The Fourth Dimension

What the Decisive Moment means for originality.

Possibility can be paralyzing. When you pick up your camera, you could point it at anything. For some, that implies freedom of choice. For others it’s too much pressure.

Entire books have been filled to address that fear. With more than 200 pages, the popular Photographer’s Playbook has tons of ideas for new projects. And yet, there’s that concern: If the idea is in a book, is it really new?

Two years ago, I interviewed Kazu Makino of the band Blonde Redhead. They had just released a new album and our conversation about recording music quickly became about uniqueness. What makes a recording great, Kazu said, isn’t just that it sounds good. A great recording captures something unique: a sound that happens only once and never again.

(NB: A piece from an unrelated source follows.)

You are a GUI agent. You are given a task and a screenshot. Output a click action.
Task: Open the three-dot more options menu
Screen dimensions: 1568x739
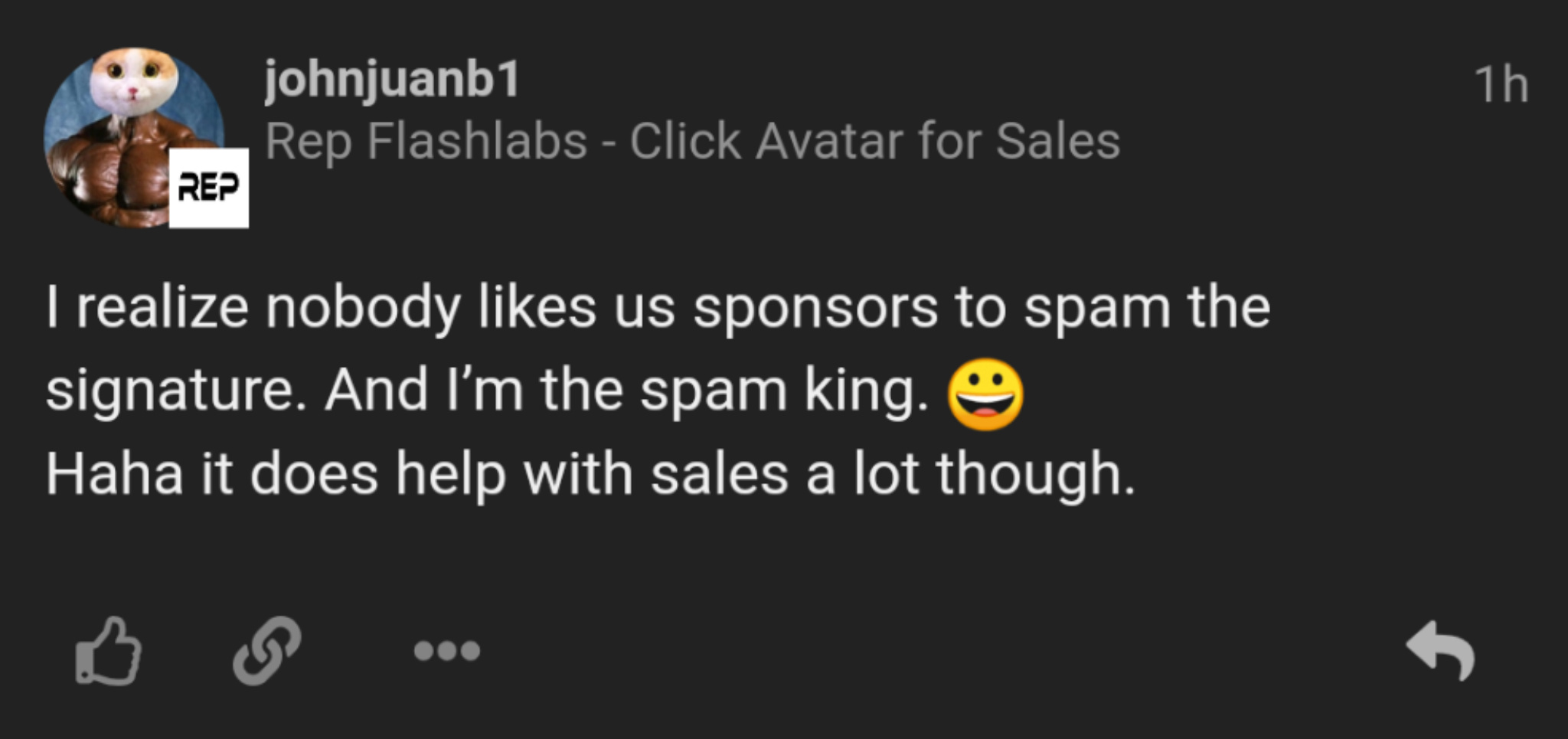[447, 651]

Keep that thought in mind for a minute.

Here is a musician, who has toured the world several times over. She has played her songs on different stages, night after night. You could say that she makes her money with repetition. And she saying that doing something again and again is nevertheless unique, that all shows are different — if just a little bit.

Repetition, then, isn’t really repetition: It’s an ever so slight variation of something similar, and each variation is something beautifully unique. Something that has never happened before.

All living matter moving through four dimensions

French photography legend Henri Cartier-Bresson is known for his pursuit of uniqueness. As legends do, he coined a term: l’instant décisif. It describes the brief moment when something completely unique is captured by a photographer. Cartier-Bresson was a master at recognizing those decisive instances and hit the shutter right when they occurred. It is what made him famous.

I am telling these stories to say that originality is nothing to fret over. The history of photography may be rich and vivid, but each time you pick up the camera, the thing you shoot is necessarily unique.

Because what Cartier-Bresson said is really quite philosophical: For any picture to be taken, all the light, people and colors in the frame need to be arranged in space just the way they are. Each photo is the result not just of the photographer but of all the objects in it moving through four dimensions: through both space and time.

That’s why I think Cartier-Bresson has long been misunderstood. His l’instant décisif could be interpreted that being a good photographer means having not just a camera but an instinct. To see the world a certain way, to look at it like a French visionary and spot photos before they are even taken.

The opposite it’s true: The decisive moment is exactly when the shutter is pressed, no matter what comes before. That’s an invitation to ignore the idea of repetition — and embrace the fact that there is no true repetition in photography. That there can’t be, simply because the odds are too low.

That’s why I like the quote of another Frenchman, the filmmaker Robert Bresson. He asked photographers to grasp the opportunity each moment offered, however fleeting:

Make visible what, without you, might perhaps never have been seen.”